By the time it was noon I had already had a full day today and was really ready to kick back, relax, maybe go to the beach.  Unfortunately, part of the reason it was a full day by then was because I had to get to work by one.

This morning I woke up at 7:00 thinking I would be needing to get to the post office by 8:00 then to the DMV by 9:00 at the latest.  Why the post office you ask?  Well, dear friend, because my birth certificate was waiting there having been lovingly mailed by my dad two days prior.  I hadn’t been home to sign for it the day before so..you get the point.  

Arriving at the post office at 9:00 (realizing it wasn’t open at 8:00 I cleaned the kitchen instead. Look at me being all grown up and not going back to bed) I waited in line then finally made it to the counter only to be regretfully told my package was already in a mail truck scooting down San Fernando.  They told me his approximate location and said just find the truck ask if his name’s Tony and get my package.

 So I went on my way exasperated, driving like a bat out of Hell, probably looking like some sort of meth head, when I spotted it…He had his turn signal on..he was about to pull into traffic and I was afraid I’d lose him for forever (not of course thinking of how fast mail trucks usually travel).  I zoomed up next to him blocking him in, honking my horn and looking at him crazy eyed mouthing “Are you Tony?”

 He was.  I apologized for acting the way I did explaining I couldn’t handle three trips to the DMV in a week and a half ( I had already been the week before, but after being told I owed them $600 I left to cry…and, well cry)  and that I had to have it to get my license. 

9:30-I speed my way to the DMV with my Indiana license plate rattling away in my back window as I had removed it before leaving the house (they make you give it back which makes me kind of sad) Finally there I wait in line again.  It was a hot day today and the waiting room was ripe.  I myself was probably adding to the oder as my Ziggy Stardust t-shirt now has prevalent pit stains, but that’s neither here nor there.  Finally they tell me (B080) to go to desk twenty where I promptly paid the a total of $610 for my plates and license that I had yet to attain.

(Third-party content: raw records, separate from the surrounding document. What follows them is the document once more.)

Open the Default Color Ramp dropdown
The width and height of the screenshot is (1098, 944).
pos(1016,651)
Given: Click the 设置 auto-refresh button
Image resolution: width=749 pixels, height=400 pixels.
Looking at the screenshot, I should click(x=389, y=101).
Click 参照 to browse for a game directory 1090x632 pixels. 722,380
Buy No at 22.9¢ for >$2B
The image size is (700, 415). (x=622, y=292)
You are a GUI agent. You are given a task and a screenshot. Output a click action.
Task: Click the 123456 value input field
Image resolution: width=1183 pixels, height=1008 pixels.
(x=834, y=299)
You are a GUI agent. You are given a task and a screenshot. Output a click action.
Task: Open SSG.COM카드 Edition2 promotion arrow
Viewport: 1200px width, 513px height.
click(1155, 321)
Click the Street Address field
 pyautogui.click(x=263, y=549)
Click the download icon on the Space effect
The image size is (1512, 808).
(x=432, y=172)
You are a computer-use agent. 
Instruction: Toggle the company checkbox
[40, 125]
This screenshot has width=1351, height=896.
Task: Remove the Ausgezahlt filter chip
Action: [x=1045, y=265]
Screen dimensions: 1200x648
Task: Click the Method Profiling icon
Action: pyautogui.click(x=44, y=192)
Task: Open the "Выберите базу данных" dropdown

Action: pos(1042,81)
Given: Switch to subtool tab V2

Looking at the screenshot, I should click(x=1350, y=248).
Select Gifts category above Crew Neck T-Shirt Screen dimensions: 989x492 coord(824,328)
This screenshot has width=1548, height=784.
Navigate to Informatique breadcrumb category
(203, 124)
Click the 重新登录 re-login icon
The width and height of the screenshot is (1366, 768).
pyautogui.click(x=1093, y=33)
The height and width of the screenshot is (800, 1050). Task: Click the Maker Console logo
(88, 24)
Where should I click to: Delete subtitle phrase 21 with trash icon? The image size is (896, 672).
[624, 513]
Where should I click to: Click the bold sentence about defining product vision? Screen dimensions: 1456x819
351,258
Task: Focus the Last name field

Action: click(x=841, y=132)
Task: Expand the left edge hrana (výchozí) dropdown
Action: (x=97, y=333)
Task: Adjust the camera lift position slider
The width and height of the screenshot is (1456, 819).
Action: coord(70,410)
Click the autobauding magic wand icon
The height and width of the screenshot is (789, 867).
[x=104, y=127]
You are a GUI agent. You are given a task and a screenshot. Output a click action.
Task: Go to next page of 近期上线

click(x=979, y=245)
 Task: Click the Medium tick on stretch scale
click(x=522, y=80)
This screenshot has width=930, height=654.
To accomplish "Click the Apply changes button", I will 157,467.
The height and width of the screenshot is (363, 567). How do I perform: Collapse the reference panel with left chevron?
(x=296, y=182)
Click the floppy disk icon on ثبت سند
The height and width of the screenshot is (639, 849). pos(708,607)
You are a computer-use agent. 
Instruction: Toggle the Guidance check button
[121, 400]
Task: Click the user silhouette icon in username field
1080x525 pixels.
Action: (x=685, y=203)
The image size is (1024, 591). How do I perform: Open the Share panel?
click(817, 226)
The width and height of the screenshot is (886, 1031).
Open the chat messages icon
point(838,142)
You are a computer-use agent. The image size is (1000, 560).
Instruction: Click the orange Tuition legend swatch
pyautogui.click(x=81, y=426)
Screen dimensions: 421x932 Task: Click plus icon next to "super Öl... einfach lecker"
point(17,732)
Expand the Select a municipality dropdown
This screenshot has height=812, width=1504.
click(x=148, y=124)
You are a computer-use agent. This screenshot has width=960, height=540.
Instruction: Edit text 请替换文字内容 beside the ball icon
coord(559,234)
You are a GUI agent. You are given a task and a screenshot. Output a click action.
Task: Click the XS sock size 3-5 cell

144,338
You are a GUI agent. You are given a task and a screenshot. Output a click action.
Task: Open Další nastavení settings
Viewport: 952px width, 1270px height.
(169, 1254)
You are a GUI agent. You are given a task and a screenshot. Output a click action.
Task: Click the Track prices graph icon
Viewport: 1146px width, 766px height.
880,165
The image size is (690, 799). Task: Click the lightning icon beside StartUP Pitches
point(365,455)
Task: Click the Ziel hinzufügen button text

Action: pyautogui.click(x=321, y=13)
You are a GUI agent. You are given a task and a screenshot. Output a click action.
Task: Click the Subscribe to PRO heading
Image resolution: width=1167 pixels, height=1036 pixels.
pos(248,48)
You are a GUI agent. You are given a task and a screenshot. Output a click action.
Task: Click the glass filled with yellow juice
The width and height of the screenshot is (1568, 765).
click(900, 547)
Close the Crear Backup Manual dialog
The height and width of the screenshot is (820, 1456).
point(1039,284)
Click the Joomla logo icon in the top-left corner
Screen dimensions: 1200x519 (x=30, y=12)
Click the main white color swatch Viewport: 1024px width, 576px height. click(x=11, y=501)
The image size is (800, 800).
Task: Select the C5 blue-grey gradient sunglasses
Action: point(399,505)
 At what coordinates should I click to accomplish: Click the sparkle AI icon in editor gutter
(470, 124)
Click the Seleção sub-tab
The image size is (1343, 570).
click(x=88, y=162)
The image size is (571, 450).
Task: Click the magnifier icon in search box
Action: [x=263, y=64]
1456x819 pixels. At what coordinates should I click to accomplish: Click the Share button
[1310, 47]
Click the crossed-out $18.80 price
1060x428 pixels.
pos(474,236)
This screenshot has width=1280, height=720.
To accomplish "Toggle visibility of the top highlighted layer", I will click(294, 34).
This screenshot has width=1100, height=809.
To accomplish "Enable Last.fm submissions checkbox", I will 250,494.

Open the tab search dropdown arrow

10:00- “Go to desk 8 to get your picture taken then proceed to the testing area”

10:05- ” Take off your glasses.  Do you want to maybe brush your hair over?  No the other side. Okay put your bag down. Stand up straight.  Smile!  Go to the testing area.” 

10:30- Finished the test.  Stood at the desk staring at the people ignoring me until they took it back.

10:40- “Lindsay Hobeart! Lindsay Hobeart!  Do you have an out of state license?”

Nod, hand it to her.  She promptly punches a hole in it and hands it back to me.

“You passed.  Go to desk 6.” (which was surprisingly hard to find).  When I found it I was told to go to the end off the line.  This line even riper than the last. I wait.

11:00- Desk 6. She looks confused. Uh Oh. ” They didn’t give you a license?”

Shake my head.

More confused looks.

11:30- She prints out a piece of paper. “Here. You have temporary license until Sacramento mail you one.”

“You’re positive it will get mailed?”  She didn’t seem so confident.

“Yes.  You just keep that til it do.”

“Okay.”

Noon.  3 lines, 4 desks, $620 and 3 hours later I walk from the Glendale DMV completely defeated, broke and smelling like the really cheap gym I joined when I was living in Broad Ripple all for a paper license and a California license plate.

  I kinda miss my Indiana one.

1:00- Time for work. 

And by the way, everything in life is writable about if you have the outgoing guts to do it, and the imagination to improvise. The worst enemy to creativity is self-doubt.